Provided data START

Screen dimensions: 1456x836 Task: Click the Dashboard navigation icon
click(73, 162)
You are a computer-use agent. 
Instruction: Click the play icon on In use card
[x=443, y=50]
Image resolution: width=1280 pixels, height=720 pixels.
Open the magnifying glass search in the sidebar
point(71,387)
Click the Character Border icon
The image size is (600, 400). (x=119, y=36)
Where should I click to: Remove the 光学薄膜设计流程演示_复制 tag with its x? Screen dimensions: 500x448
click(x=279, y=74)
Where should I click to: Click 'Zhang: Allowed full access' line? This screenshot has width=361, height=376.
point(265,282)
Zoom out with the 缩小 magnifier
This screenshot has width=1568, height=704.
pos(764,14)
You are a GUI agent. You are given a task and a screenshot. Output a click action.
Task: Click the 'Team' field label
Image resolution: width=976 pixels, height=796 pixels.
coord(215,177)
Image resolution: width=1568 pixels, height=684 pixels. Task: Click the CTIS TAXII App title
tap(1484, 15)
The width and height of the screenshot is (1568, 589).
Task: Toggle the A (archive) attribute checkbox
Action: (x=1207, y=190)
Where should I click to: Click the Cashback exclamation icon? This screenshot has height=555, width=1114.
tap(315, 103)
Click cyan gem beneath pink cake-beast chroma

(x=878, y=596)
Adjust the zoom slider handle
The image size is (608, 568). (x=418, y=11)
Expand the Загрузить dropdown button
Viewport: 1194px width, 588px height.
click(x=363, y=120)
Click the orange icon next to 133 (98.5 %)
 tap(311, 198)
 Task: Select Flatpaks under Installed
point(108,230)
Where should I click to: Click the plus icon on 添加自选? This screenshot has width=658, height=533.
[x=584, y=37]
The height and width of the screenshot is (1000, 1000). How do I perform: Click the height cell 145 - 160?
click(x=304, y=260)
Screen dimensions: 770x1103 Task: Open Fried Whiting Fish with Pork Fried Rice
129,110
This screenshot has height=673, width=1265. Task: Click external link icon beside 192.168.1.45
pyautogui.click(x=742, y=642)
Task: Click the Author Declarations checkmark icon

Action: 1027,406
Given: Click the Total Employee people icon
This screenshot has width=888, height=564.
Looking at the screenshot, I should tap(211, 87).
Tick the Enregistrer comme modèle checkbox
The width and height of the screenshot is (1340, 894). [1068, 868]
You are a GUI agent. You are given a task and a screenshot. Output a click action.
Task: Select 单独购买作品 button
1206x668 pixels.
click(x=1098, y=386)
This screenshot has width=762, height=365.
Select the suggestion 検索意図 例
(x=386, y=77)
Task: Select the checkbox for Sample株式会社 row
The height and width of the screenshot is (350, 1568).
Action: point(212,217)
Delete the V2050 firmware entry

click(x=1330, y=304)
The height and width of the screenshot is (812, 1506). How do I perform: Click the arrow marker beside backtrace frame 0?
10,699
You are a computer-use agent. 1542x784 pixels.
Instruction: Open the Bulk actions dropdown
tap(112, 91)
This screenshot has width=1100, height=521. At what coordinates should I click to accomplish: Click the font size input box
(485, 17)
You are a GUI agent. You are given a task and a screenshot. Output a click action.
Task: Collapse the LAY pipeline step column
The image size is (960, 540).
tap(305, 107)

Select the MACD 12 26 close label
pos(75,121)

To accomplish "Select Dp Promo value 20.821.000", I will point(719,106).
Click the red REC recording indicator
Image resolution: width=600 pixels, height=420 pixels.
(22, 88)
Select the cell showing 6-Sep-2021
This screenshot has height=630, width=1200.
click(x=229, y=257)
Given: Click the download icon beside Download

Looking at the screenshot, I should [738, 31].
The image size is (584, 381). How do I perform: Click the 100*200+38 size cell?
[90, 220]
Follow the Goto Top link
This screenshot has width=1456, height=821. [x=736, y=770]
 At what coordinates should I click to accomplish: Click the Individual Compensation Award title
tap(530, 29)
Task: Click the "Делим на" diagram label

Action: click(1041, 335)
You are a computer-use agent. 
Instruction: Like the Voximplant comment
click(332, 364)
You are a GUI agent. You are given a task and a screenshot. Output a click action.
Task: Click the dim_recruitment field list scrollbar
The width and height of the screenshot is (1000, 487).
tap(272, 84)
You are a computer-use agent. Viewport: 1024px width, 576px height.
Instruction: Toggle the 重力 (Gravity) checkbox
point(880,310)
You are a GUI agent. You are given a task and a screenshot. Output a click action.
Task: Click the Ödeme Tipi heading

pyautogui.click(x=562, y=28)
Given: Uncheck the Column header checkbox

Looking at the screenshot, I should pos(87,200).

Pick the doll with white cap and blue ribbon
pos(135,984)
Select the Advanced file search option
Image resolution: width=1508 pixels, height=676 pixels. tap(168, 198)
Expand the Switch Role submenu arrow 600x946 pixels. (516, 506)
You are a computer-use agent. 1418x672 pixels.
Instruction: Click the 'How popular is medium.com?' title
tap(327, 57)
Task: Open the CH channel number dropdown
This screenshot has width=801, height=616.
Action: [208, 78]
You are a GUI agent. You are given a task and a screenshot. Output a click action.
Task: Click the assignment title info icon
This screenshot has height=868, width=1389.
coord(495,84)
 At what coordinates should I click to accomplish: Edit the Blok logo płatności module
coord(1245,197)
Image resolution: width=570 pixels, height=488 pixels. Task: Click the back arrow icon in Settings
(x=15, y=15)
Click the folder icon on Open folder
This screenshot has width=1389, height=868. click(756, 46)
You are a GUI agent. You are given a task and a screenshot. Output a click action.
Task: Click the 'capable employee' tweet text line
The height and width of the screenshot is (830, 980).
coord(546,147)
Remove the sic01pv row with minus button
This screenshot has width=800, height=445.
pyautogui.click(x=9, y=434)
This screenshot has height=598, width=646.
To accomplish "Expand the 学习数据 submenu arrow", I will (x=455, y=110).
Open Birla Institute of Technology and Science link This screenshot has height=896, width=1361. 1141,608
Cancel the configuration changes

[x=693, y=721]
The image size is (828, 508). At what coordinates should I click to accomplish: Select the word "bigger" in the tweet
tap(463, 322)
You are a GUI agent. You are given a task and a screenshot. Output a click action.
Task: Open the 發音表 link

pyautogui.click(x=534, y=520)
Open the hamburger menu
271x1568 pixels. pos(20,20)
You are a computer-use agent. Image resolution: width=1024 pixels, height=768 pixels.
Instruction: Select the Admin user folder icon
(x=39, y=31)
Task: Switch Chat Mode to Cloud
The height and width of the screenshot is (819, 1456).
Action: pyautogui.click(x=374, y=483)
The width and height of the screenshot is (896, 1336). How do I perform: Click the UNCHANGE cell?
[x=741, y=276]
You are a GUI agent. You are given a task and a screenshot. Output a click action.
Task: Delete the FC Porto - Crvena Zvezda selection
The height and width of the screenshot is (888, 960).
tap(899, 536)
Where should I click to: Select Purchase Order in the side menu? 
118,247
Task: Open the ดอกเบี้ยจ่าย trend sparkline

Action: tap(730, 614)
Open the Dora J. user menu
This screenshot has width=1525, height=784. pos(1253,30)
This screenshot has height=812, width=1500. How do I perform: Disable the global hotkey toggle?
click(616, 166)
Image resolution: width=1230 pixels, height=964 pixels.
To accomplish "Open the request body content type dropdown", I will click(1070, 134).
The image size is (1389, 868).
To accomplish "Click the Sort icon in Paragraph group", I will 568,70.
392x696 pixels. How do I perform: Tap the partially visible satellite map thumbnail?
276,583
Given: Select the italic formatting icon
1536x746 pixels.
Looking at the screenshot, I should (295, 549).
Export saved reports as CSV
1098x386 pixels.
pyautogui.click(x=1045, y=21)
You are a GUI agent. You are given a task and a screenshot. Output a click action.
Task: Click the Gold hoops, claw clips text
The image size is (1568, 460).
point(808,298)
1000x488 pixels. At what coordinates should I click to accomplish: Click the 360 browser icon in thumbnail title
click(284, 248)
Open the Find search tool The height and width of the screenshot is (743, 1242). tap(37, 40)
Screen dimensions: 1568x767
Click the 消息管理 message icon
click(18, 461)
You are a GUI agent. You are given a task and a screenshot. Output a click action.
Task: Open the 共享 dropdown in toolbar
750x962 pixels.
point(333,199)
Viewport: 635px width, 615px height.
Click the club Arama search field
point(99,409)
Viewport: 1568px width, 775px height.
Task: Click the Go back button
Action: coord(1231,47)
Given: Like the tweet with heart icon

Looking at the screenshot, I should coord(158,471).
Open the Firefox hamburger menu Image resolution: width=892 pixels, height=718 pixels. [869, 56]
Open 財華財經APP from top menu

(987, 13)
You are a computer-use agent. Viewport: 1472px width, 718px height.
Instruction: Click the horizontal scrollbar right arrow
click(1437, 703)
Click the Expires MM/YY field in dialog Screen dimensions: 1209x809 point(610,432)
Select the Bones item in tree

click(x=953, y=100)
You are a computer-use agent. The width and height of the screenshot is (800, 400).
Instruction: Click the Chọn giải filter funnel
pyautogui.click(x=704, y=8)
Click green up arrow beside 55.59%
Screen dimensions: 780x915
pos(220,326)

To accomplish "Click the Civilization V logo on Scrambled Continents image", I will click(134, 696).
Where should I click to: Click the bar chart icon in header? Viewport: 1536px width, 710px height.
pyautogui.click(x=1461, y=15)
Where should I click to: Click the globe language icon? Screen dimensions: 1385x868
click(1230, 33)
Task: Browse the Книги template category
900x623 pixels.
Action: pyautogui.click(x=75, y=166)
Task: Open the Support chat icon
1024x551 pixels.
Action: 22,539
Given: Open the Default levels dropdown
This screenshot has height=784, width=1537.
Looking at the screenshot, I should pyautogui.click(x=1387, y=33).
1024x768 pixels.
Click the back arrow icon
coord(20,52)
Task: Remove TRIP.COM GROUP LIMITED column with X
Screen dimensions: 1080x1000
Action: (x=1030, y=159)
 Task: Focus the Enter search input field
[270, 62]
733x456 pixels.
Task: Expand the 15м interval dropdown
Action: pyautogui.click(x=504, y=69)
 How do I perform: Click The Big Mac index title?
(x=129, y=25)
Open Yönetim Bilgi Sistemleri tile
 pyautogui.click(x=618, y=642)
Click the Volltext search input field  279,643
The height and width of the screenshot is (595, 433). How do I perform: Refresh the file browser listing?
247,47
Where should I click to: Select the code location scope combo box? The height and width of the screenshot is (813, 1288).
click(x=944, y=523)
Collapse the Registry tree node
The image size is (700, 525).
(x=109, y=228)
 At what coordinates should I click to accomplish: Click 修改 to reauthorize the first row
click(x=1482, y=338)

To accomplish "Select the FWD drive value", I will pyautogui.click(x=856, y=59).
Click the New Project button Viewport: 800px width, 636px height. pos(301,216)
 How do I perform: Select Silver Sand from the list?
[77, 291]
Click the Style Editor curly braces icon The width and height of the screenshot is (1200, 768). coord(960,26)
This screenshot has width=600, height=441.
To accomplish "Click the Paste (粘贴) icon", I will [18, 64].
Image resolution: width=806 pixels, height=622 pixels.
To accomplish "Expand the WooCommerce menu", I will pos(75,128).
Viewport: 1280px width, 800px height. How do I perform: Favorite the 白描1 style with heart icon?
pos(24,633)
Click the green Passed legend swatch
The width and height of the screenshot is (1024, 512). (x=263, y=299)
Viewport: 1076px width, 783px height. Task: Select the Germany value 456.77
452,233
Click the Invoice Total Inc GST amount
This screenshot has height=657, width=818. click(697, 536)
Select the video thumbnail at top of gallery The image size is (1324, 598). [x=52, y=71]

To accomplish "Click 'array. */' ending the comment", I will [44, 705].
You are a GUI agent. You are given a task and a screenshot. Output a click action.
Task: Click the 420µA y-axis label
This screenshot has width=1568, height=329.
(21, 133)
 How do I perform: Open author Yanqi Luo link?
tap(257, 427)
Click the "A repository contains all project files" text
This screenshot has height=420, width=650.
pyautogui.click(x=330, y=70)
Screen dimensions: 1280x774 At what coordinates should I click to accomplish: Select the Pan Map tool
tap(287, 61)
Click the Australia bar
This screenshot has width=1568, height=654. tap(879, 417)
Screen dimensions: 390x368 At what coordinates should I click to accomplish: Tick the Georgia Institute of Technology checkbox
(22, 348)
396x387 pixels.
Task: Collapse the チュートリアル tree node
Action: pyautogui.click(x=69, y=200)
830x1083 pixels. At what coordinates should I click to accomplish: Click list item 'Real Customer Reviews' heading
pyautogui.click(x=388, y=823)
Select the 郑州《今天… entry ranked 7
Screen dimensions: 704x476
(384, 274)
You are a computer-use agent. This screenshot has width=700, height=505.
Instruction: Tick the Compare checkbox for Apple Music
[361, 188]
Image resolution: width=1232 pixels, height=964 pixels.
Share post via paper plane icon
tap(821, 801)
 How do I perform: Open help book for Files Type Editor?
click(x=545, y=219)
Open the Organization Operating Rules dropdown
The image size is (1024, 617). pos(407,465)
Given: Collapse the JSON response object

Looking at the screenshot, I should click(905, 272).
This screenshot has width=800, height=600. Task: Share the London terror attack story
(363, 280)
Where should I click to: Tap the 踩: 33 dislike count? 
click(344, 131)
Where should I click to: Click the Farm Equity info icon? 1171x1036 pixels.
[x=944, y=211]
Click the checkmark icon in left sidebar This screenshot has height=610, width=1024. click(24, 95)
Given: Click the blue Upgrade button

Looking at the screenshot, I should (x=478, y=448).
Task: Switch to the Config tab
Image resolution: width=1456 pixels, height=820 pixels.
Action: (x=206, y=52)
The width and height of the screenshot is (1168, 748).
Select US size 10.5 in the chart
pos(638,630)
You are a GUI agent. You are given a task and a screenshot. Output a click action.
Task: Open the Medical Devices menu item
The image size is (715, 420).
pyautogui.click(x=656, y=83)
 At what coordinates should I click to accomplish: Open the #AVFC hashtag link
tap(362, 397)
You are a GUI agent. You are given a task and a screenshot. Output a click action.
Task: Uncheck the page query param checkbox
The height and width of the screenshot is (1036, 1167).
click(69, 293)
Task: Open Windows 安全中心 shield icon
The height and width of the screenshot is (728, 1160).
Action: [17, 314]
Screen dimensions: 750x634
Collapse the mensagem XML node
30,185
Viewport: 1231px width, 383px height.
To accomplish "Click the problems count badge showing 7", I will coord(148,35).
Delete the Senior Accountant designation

Provided data END

### Problem to work on
From the entries above, return each line with the word "computer" in it.

### Task answer
You are a computer-use agent. 
You are a computer-use agent. 1542x784 pixels.
You are a computer-use agent. 
You are a computer-use agent. Viewport: 1024px width, 576px height.
You are a computer-use agent. 1418x672 pixels.
You are a computer-use agent. Image resolution: width=1024 pixels, height=768 pixels.
You are a computer-use agent. Viewport: 1472px width, 718px height.
You are a computer-use agent. The width and height of the screenshot is (800, 400).
You are a computer-use agent. This screenshot has width=700, height=505.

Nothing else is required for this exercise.